The claim is brought by two individuals who have been subject to very different schemes under the 2011 Regulations. The first claimant Cait Reilly, participated in the "sector based work academy" scheme against her wishes. She was forced to leave her voluntary work at a local museum to work in Poundland stacking shelves for two weeks.
The second Claimant refused to participate in a scheme known as the "Community Action Programme" when he was told that he had to work, cleaning furniture, without pay for 30 hours per week for six months. No detailed information or guidance was provided to him about the scheme itself and he has recently been informed that he is being stripped of his Job Seekers Allowance for six months because he refused to participate in the scheme.
The Claimants, represented by Public Interest Lawyers, argue that:
the Governing primary legislation, s.17A of the Jobseeker’s Allowance Act 1995 requires all schemes implemented by the Secretary of State to be set out in the regulations. However the 2011 regulations fail to do this and instead leave the design of the schemes entirely to the Secretary of State from time to time. The Claimants say that this was contrary to what Parliament intended.

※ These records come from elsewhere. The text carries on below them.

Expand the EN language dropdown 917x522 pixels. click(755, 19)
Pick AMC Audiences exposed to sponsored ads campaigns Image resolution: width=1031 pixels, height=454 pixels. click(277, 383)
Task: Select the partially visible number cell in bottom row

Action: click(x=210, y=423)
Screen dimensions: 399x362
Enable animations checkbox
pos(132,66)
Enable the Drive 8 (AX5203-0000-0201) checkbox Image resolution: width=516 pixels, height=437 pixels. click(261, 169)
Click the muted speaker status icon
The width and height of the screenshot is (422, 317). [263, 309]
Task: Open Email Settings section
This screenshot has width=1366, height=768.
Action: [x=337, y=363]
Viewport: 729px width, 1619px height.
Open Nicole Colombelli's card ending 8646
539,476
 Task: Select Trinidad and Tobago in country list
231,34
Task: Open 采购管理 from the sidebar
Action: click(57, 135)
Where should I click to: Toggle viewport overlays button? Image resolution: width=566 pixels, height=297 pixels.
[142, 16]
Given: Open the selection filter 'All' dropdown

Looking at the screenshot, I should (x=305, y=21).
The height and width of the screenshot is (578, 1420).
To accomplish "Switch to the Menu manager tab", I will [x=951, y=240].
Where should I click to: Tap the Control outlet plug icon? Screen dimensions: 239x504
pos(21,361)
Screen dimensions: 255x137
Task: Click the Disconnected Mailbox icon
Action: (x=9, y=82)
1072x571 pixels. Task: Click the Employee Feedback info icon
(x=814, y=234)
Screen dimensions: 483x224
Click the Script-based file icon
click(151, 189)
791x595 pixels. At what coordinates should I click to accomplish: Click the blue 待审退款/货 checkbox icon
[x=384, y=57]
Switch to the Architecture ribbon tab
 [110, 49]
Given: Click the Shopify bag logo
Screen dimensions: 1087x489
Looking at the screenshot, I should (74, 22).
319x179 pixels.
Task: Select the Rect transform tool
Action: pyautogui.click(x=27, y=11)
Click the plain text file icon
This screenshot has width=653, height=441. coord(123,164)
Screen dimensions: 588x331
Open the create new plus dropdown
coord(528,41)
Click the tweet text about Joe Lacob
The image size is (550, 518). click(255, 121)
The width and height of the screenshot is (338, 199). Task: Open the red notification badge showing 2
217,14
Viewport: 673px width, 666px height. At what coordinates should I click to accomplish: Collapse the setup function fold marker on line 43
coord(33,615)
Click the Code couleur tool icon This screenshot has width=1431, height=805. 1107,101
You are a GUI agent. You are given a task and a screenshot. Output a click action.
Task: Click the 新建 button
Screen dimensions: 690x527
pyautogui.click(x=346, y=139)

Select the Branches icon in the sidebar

The Government has failed to publish any policies setting out the scope of the schemes.
The requirement to carry out mandatory work is contrary to Article 4 of the ECHR which prohibits compulsory labour.
The result is that the Government is using vague and open-ended regulations to create a plethora of very different schemes without publishing clear guidance as to what the schemes entail. Complete confusion has ensued over what individuals can be asked to do as evidenced by the recent debacle over the Queen's Jubilee where those under the "Work Programme" (another scheme made under the 2011 Regulations) were required to work 14 hour shifts as security guards after sleeping rough under London Bridge.
The first claimant, Cait Reilly, together with her solicitor Tessa Gregory will make a statement on the steps of the Royal Courts of Justice at approximately 9:45 am on 26 June 2012.